■ Passage:
The legislation would amend the Employee Retirement Income Security Act and the Public Health Service Act to raise the lifetime cap from the typical existing limit of $1 million to $5 million in 1998 and $10 million in 2002. It would exclude employers with fewer than twenty workers. Over 150 national health-related nonpartisan groups have endorsed the measure.
At present, approximately one quarter of employer-sponsored health plans have no lifetime limit. Unfortunately, many people don't realize that their health insurance policies have a lifetime cap that could be easily exceeded if a catastrophic illness or injury occurred. If the industry standard of a $1 million cap were indexed for medical inflation since 1970, it would be worth between $10 million and $15 million today. The American Academy of Actuaries found that raising the lifetime cap on large employers would likely require a premium increase of only $7 per year per adult to cover claims between $500,000 and $1 million.
According to the accounting firm of Price Waterhouse, 1,500 people exhaust their lifetime payments under their private health insurance each year and have no choice but to impoverish themselves and their families to qualified for Medicaid. The firm estimates that an additional 10,000 people will reach their lifetime payment limits in the next five years. Lifetime caps are particularly devastating to those who become seriously ill, disabled, or injured at an early age. Some children born with certain cancers or hemophilia reach their lifetime cap by the time they are ten years old.

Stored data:

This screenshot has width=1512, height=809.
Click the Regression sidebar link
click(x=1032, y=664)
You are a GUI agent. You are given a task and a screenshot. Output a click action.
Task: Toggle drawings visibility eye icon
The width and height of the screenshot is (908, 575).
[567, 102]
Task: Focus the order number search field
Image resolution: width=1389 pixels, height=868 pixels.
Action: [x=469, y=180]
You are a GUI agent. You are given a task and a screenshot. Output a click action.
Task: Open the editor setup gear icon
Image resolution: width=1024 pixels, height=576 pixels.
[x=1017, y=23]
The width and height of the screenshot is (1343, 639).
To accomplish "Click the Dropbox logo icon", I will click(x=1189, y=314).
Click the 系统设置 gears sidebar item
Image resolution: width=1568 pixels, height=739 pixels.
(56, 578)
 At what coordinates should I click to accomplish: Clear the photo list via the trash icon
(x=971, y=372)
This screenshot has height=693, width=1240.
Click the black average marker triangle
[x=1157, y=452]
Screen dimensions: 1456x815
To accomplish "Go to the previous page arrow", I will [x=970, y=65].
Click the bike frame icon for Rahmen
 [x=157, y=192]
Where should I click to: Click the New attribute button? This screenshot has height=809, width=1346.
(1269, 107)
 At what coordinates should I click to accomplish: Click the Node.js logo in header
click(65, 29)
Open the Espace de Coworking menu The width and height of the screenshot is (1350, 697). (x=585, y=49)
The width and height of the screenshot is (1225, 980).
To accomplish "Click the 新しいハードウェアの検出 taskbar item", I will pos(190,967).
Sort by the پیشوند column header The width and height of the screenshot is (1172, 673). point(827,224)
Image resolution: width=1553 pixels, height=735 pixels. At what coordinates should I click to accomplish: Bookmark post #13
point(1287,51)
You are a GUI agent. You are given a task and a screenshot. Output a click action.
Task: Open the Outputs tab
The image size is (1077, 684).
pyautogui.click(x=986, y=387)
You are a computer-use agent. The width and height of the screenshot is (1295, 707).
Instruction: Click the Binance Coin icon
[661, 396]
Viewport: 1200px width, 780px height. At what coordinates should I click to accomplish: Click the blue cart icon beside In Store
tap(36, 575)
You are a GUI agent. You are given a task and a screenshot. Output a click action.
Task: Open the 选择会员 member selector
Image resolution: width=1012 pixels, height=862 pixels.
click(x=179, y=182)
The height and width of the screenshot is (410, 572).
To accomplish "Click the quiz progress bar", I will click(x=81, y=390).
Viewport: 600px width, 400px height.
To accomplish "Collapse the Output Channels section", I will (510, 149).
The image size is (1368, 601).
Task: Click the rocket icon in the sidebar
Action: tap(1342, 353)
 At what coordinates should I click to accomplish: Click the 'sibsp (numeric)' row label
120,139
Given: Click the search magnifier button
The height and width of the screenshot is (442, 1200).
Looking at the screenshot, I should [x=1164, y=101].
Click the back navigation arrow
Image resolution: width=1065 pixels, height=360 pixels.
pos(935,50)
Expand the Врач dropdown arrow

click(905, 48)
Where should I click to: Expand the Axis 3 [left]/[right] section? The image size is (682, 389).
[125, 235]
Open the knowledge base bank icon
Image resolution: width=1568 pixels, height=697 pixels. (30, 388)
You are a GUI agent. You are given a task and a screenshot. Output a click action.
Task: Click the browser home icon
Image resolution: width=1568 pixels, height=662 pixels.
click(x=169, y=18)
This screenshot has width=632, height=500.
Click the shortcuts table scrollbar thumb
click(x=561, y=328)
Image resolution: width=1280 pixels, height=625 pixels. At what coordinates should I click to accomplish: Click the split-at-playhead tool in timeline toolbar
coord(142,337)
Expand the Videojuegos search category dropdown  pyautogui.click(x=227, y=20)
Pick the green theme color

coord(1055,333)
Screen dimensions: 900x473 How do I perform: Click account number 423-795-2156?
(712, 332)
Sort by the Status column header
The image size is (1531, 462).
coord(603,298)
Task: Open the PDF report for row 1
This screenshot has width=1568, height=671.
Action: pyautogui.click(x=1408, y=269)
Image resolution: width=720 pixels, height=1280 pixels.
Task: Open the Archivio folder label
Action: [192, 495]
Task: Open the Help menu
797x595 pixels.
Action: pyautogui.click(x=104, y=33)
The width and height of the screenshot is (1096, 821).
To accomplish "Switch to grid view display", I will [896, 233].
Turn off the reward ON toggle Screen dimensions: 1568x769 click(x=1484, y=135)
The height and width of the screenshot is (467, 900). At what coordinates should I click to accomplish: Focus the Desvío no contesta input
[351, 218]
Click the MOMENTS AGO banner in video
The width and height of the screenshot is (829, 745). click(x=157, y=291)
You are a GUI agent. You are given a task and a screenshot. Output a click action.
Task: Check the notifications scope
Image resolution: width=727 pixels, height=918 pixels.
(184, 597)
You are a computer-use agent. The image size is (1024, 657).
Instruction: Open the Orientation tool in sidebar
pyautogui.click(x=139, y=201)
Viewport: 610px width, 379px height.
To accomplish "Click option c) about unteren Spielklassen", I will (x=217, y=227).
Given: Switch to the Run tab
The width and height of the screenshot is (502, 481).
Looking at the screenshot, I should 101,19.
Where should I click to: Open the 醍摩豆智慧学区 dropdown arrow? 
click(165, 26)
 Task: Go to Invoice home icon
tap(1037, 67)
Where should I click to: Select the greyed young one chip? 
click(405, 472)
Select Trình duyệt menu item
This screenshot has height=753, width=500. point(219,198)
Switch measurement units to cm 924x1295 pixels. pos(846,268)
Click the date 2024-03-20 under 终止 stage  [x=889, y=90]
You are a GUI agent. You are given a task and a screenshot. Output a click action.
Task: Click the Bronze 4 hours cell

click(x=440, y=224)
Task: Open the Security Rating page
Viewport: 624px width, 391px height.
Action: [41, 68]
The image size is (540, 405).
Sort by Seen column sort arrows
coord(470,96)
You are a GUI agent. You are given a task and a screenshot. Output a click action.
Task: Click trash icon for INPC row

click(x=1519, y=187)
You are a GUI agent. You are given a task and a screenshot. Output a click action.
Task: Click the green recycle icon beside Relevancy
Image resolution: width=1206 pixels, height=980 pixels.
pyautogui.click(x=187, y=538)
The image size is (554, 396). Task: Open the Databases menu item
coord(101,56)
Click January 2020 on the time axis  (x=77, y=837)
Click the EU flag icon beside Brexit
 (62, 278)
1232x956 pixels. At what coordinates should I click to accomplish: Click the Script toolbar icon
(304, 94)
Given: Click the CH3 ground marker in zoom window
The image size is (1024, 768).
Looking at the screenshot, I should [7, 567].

■ Work instruction 1:
According to the passage on lifetime caps, what share of employer-sponsored health plans currently have no lifetime limit?
■ Work instruction 2:
Reproduce the lifetime-cap passage word for word, starting at "According to the" and ending at "ten years old.".
The listing is separate material and stands apart from the passage.

■ Your response 1:
Approximately one quarter.

■ Your response 2:
According to the accounting firm of Price Waterhouse, 1,500 people exhaust their lifetime payments under their private health insurance each year and have no choice but to impoverish themselves and their families to qualified for Medicaid. The firm estimates that an additional 10,000 people will reach their lifetime payment limits in the next five years. Lifetime caps are particularly devastating to those who become seriously ill, disabled, or injured at an early age. Some children born with certain cancers or hemophilia reach their lifetime cap by the time they are ten years old.